On June 6 2010, Saleh resigned as intelligence chief from the NDS after a militant attack against the National Peace Jirga. Due to the growing disputes with the Hamid Karzai Government, in 2011, Saleh even launched a peaceful campaign and became a harsh critic of the President’s policies, particularly in dealing with the security situation and even accused him of corruption.
Subsequently, he created one of the strongest Afghan pro-democracy and anti-Taliban movement called Basej-e-Milli (National Mobilization) and Afghanistan Green Trend (AGT), with about 20,000 of his supporters rallying against the Taliban in Kabul in 2011.
The maiden Vice-President of Afghanistan
Amrullah continued to be part of the Northern Alliance resistance till the 9/11 attack in the US and the entry of America in the Afghan war.
In March 2017, he was appointed as State Minister for Security Reforms by President Ashraf Ghani. However, Saleh, the then state minister for security reforms, in June, 2017 resigned from his position. Saleh who was previously serving as the head of the National Directorate of Security (NDS) made his surprise announcement after having been appointed to the post in March 2017.
In December 2018, he was appointed as the Interior Minister by Ghani, later resigning to join Ghani’s election team, with the successful campaign making Saleh the First Vice President of Afghanistan.
In February 2020, he rose to become the country’s Vice President.
The frontline leader in Panjshir Province
Following the fall of Kabul under the control of the Islamic Emirates of Afghanistan, Ashref Ghani’s fled the country and Saleh relocated into the Panjshir Valley. There, two days after Taliban take over, the toppled government’s vice president has declared himself the legitimate ‘caretaker’ president of Afghanistan.
The day before, Saleh had tweeted this, both in English and Pashto:
Amrullah Saleh further reached out to all leaders of Afghanistan to unify and fight the Taliban. He had also announced the formation of an anti-Taliban front, along with Ahmad Massoud and Defense Minister Bismillah Khan Mohammadi.

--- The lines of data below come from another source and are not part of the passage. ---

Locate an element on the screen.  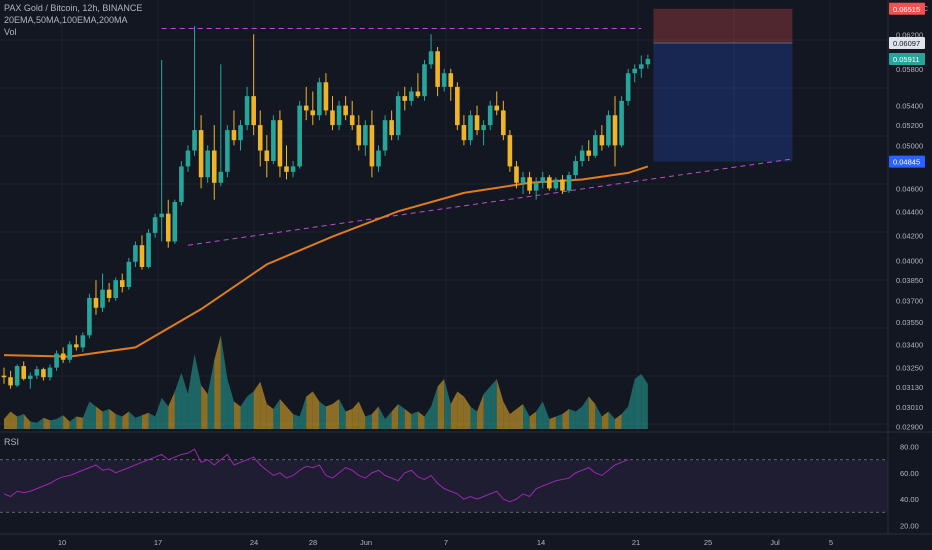
price-tick: 0.03850 is located at coordinates (910, 280).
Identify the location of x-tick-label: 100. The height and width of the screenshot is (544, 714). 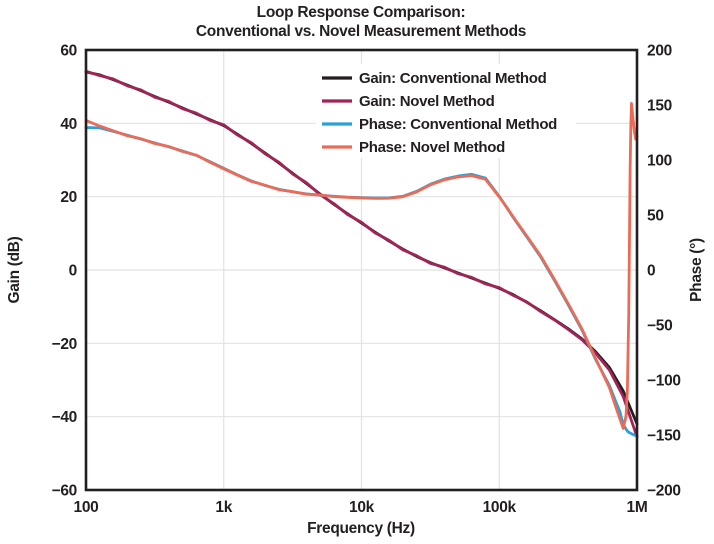
(86, 508).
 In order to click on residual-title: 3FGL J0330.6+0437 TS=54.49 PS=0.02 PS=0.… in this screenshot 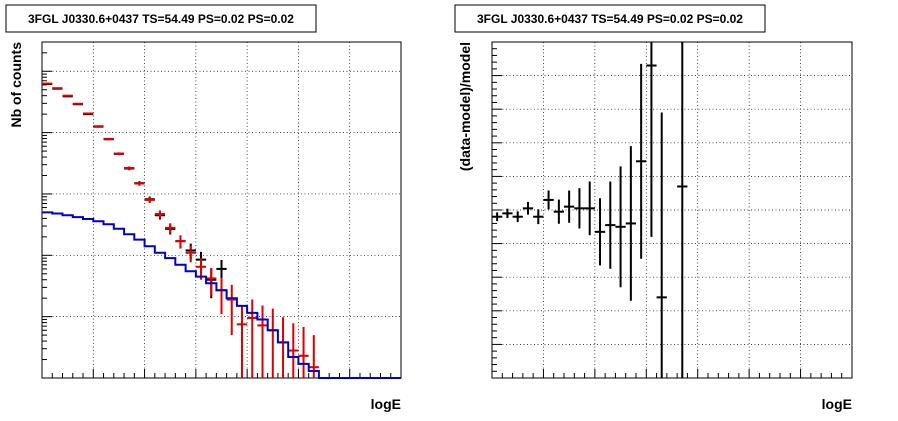, I will do `click(610, 19)`.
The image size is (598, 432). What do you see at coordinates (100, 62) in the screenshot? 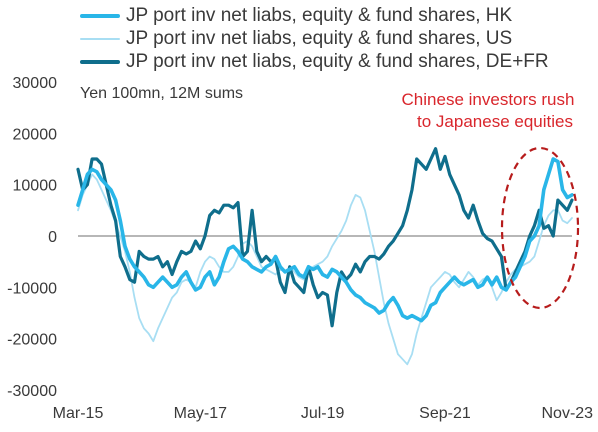
I see `legend-swatch-de-fr` at bounding box center [100, 62].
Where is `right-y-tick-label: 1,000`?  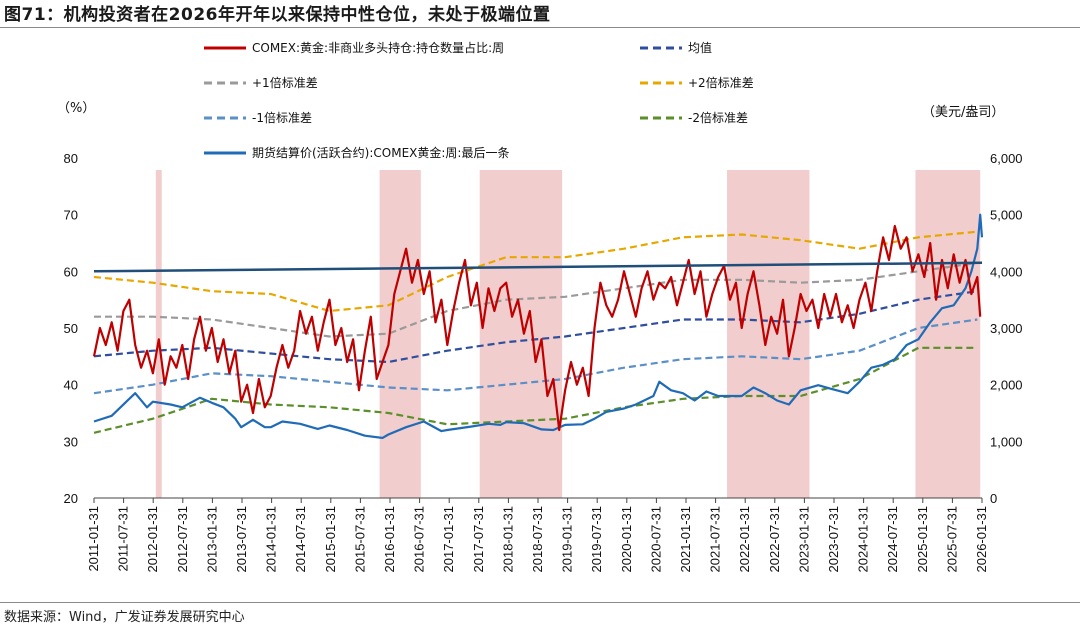 right-y-tick-label: 1,000 is located at coordinates (1006, 442).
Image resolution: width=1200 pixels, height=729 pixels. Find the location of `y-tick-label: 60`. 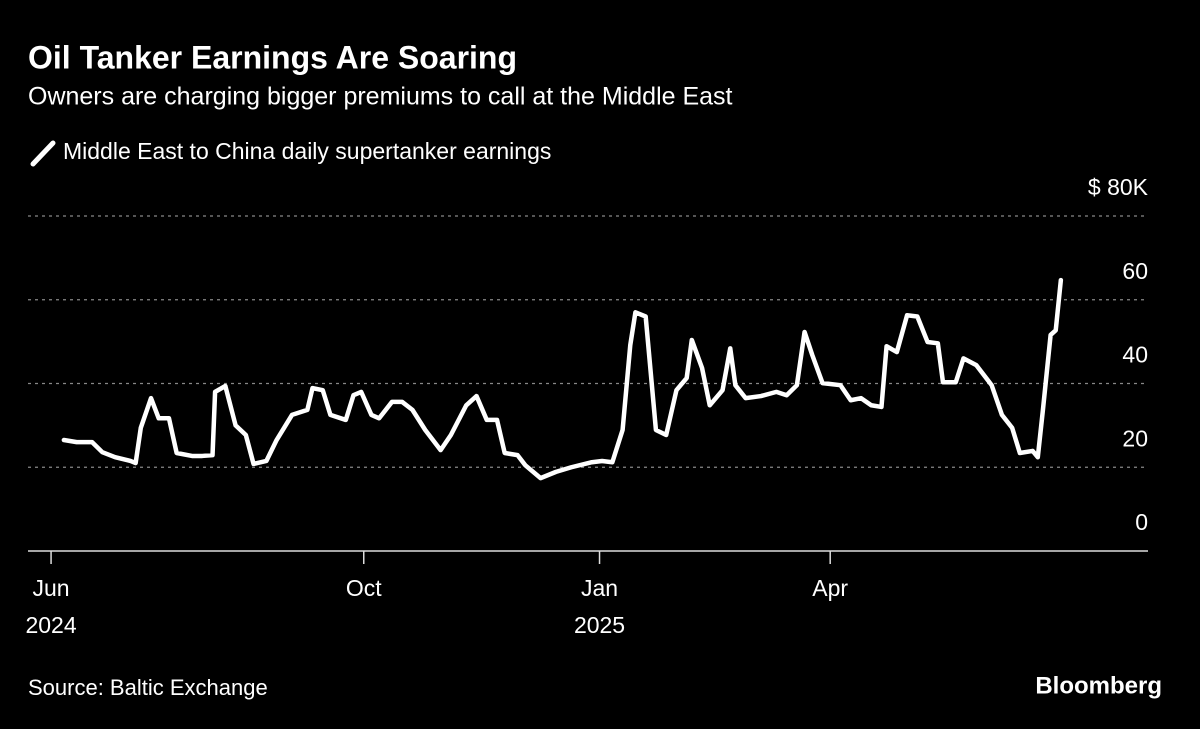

But with Panjshir falling to the Taliban, Saleh’s whereabouts remain unknown. While his supporters say he is still in Panjshir, others claim that he has escaped to Tajikistan, along with Ahmad Massoud, the 32-year-old son of his mentor, the late Ahmad Shah Massoud.
His last tweet, on September 3, five days before Panjshir fell, reads:
Resistance is the nom de guerre of everyone here. RESISTANCE.

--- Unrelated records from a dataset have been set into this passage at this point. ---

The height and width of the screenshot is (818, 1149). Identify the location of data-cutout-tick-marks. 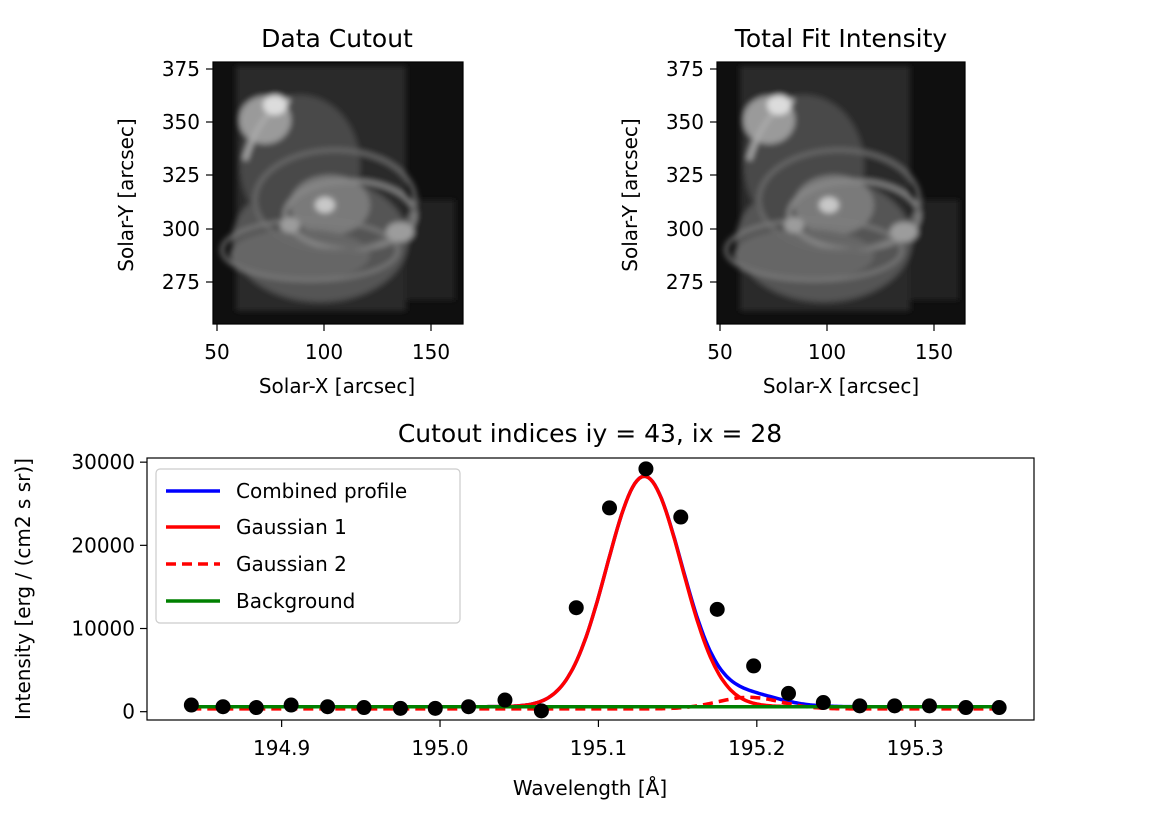
(319, 200).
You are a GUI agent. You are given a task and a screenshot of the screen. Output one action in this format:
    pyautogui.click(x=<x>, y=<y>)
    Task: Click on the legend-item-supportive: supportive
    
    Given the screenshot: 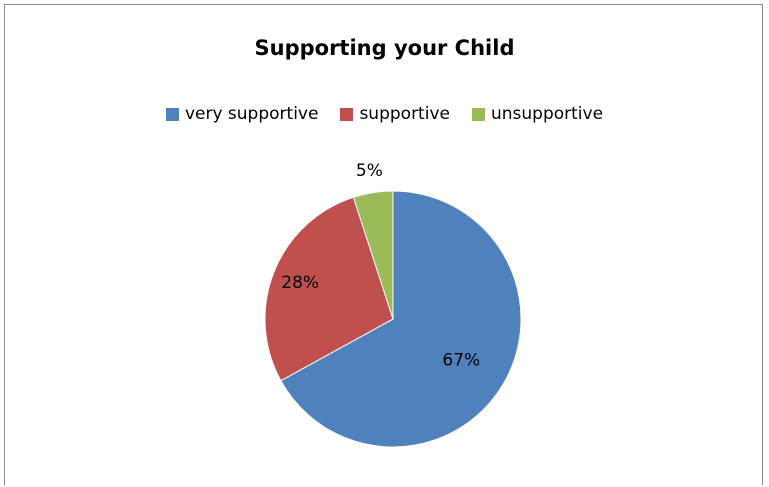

Many believe Saleh, the last man standing against the Taliban, has only made a tactical retreat to fight another day.
What the of late headlines say
The Taliban have recently executed the brother of the Afghan leader, his nephew said on Friday. Shuresh Saleh said his uncle Rohullah Azizi was going somewhere in a car Thursday when Taliban fighters stopped him at a checkpoint.
As we hear at the moment Taliban shot him and his driver at the checkpoint.
he said.
The National Resistance Front of Afghanistan, which groups opposition forces loyal to local leader Ahmad Massoud, has pledged to continue opposing the Taliban even after the fall of Panjshir’s provincial capital Bazarak.
The most recent updates say the Taliban has ransacked the house of former Afghan vice-president and claimed they have seized up to six million dollars and about 15 bricks of gold in Panjshir province from the residence of Saleh.
However, Saleh and the resistance front have not spoken on the issue yet.